Texte:
LE BLUES DES CONSOMMATEURS : On dépense plus qu’on a consommé

La concurrence dans ce secteur a contribuée à l’accessibilité du téléphone. Aujourd’hui, beaucoup de Sénégalais ont accès au téléphone grâce au mobile. « A l’époque, c’était que des tracas pour disposer d’un téléphone mobile. Rien que le terminal coûtait une fortune au consommateur, mais avec la concurrence, aujourd’hui au Sénégal, le mobile est le premier téléphone ».

Malgré tout, l’utilisation du téléphone mobile pose d’énormes difficultés aux clients, si l’on tient compte des nombreuses plaintes déposées par les consommateurs auprès de l’Association des consommateurs sénégalais (Ascosen). La facturation des tarifs de téléphone figure en premier lieu parmi les plaintes reçues par l’Ascosen. Car d’après le président de l’association des consommateurs, « le téléphone est facturé à la cadence ». Il s’agit d’un système de facturation à la défaveur du consommateur. En effet, à cause de ce système non conforme à la durée de consommation, on dépense plus que l’on a consommé. « On dépense plus que l’on a consommé. Les unités tombent dés que l’on est en ligne alors que l’on n’a pas épuisé toute la durée de facturation. Un coup de fil est donc facturé à plus d’une seconde et pour un forfait d’une heure, on voit ce que cela peut coûter ». Pour toutes ces raisons, le téléphone coûte trop cher au consommateur. « Les gens ne se rendent même pas compte que le téléphone coûte plus cher que les besoins familiaux ». A peu près 300 FCfa par jour x 6 personnes, c’est-à-dire 1.800 FCfa par jour, et le budget du téléphone est de plus en plus cher, remplace les besoins de transport. Est devenu indispensable et, par conséquent, devient de plus en plus cher.

Données recueillies:
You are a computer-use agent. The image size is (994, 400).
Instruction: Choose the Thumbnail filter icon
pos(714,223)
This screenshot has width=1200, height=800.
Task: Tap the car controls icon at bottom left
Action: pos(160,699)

Objectif: Relevez, dans l'ordre, chaque passage placé entre guillemets dans le texte sur la facturation du téléphone mobile. Appuyez-vous uniquement sur le texte.

Solution:
1. « A l'époque, c'était que des tracas pour disposer d'un téléphone mobile. Rien que le terminal coûtait une fortune au consommateur, mais avec la concurrence, aujourd'hui au Sénégal, le mobile est le premier téléphone »
2. « le téléphone est facturé à la cadence »
3. « On dépense plus que l'on a consommé. Les unités tombent dés que l'on est en ligne alors que l'on n'a pas épuisé toute la durée de facturation. Un coup de fil est donc facturé à plus d'une seconde et pour un forfait d'une heure, on voit ce que cela peut coûter »
4. « Les gens ne se rendent même pas compte que le téléphone coûte plus cher que les besoins familiaux »